O mal que você despreza
Eu cresci aprendendo a temer o mal em suas formas clássicas; o mal que apavora, assusta e congela o sangue nas veias; o mal que se revela em contornos faciais crispados de raiva e ódio; o mal que se desnuda em atitudes hediondas e que nos faz refletir sobre o quanto um ser humano pode infligir sofrimento a outro ser vivente; o mal escancarado como o das criaturas monstruosas que aprendemos a temer; o mal frio e calculista dos psicopatas que manipulam e até mesmo eliminam sem remorso suas pobres vítimas incrédulas. O mal feio, podre e asqueroso, devidamente uniformizado.

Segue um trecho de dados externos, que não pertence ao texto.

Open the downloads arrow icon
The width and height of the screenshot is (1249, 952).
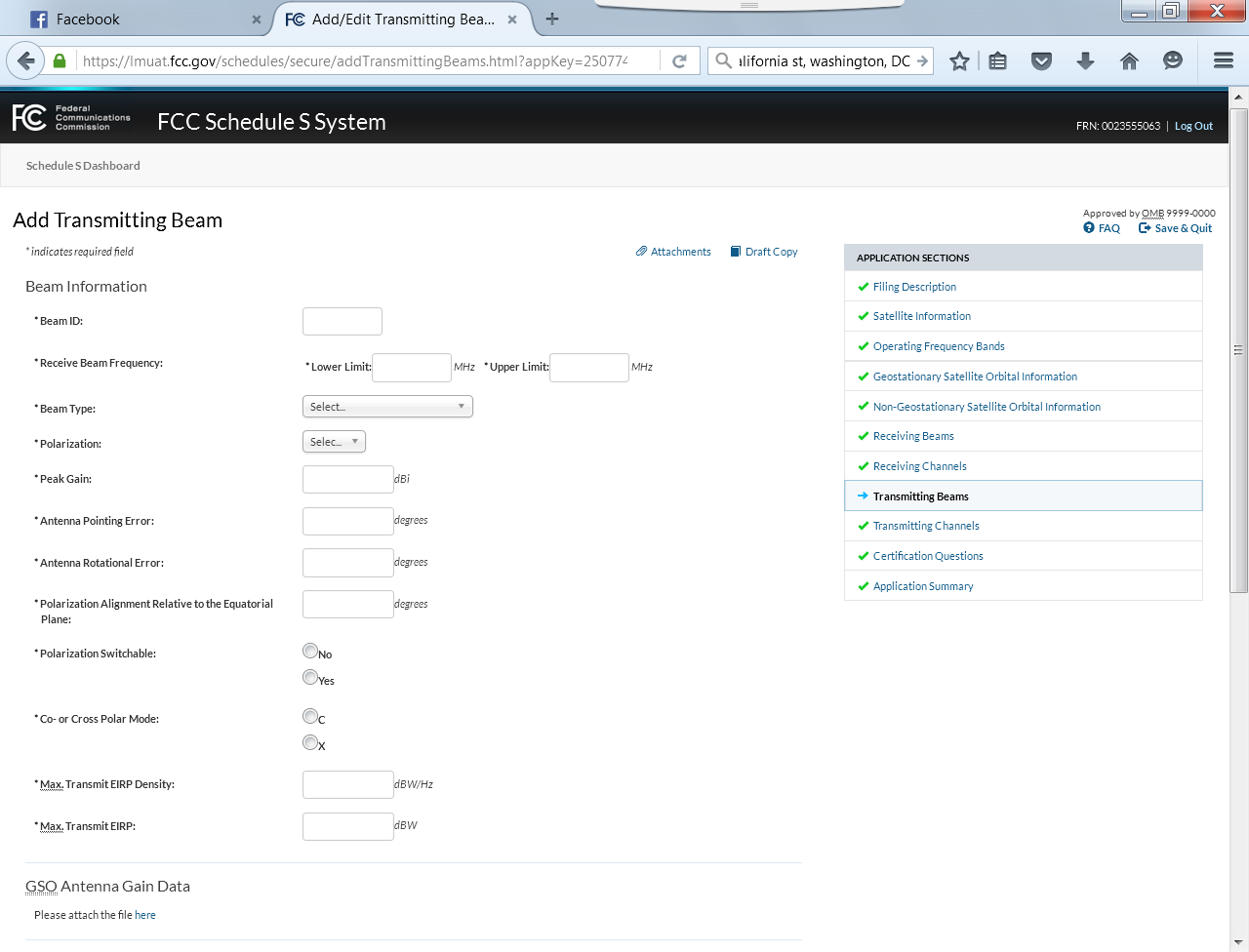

Eis então que hoje me deparo com uma forma diversa da maldade, ainda mais perversa. Um tipo de crueldade invisível, inodora, impalpável; que chega não se sabe de onde e não dá sinais de sua invasão, tornando-nos eficazes disseminadores de seus tentáculos mórbidos, atingindo justamente àqueles que mais estimamos. Este novo oponente não mostra a sua cara e é covarde em sua forma de agredir. Sua capacidade de ferir aumenta proporcionalmente à estupidez de governantes cegos e oportunistas, os quais contribuem para o seu mais rápido espalhamento.
Mas, em verdade, esta malignidade nada tem de nova; assombra a humanidade desde tempos imemoriáveis, sorrateira em sua forma de se ocultar em reservatórios naturais e intermitentemente sofrer modificações genéticas, o que lhe permite avançar de forma devastadora sobre a população indefesa, exatamente por desconhecer a natureza do inimigo e por subestimá-lo, já que não se apresenta como o mal clássico que aprendemos a respeitar.
E já que este mal é dissimulado não parece tão perigoso, arrastando para seu ventre as criaturas descrentes, com imprudência maior que a dita coragem, que acabam por se expor ao seu insidioso veneno. A agonia desses infelizes se arrasta por várias semanas, em ânsia por alcançar o ar presente mas não aproveitado pela combalida vítima, outrora tão engajada em não acreditar no que não se podia ver.
Ressalte-se que este tipo de mal carrega consigo uma mórbida inteligência, matando uma minoria, mas tornando muitos seus mensageiros inocentes, que perpetuam a contaminação crescente.
Logo, logo porém vai ser contido pela ciência e revelar então sua face mais vil: a capacidade de se retirar, se esconder e de se modificar para um novo ataque.
Eis que me deparo com este novo tipo de mal e o nomeio Covid-19. A vilania contudo já foi diversas vezes batizada: gripe espanhola, gripe aviária, peste negra, cólera, varíola, tuberculose, HIV, H1N1, Ebola, Tifo, etc. Enfim, muitas formas de nomear o que constantemente nos espreita e de tempos em tempos emerge em medo e caos.
Fique atento, pois o mal que não transparece e que por isso você despreza pode te atingir.